Copy the result of filtering the entries below for lines that include the string "Given".
Dataset: Begin
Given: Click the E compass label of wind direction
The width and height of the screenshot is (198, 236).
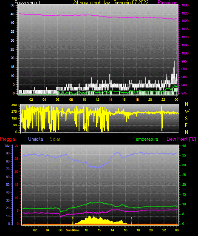Looking at the screenshot, I should (x=186, y=125).
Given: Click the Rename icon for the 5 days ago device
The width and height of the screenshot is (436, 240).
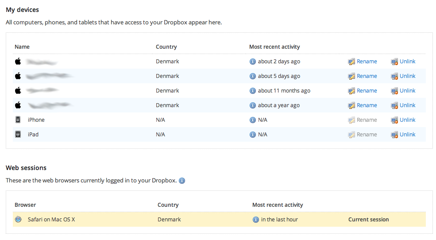Looking at the screenshot, I should coord(351,76).
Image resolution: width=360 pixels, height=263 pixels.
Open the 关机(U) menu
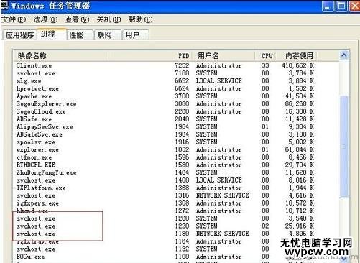109,19
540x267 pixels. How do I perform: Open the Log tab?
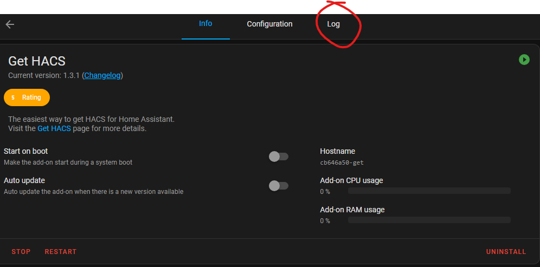coord(333,24)
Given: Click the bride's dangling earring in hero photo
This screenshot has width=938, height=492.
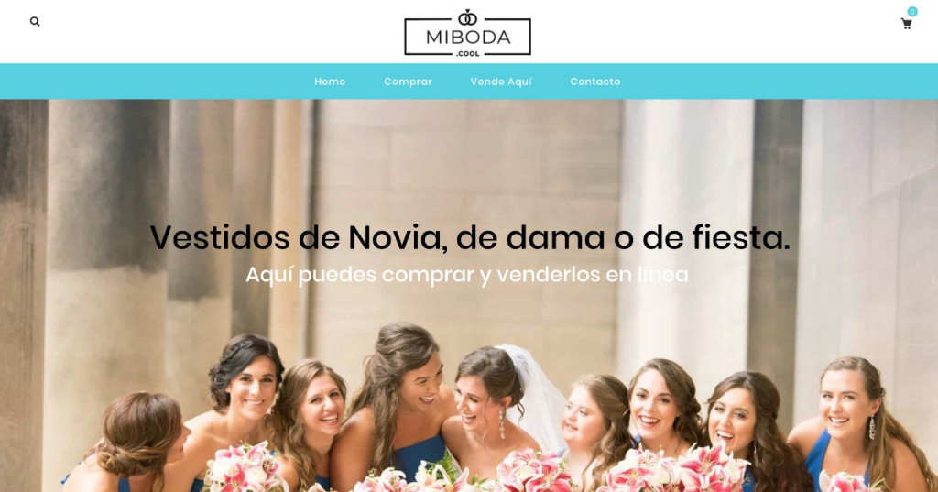Looking at the screenshot, I should click(x=502, y=424).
Dataset: End
▸ **Solution below**
Given: Click the E compass label of wind direction
Given: Click the Rename icon for the 5 days ago device
Given: Click the bride's dangling earring in hero photo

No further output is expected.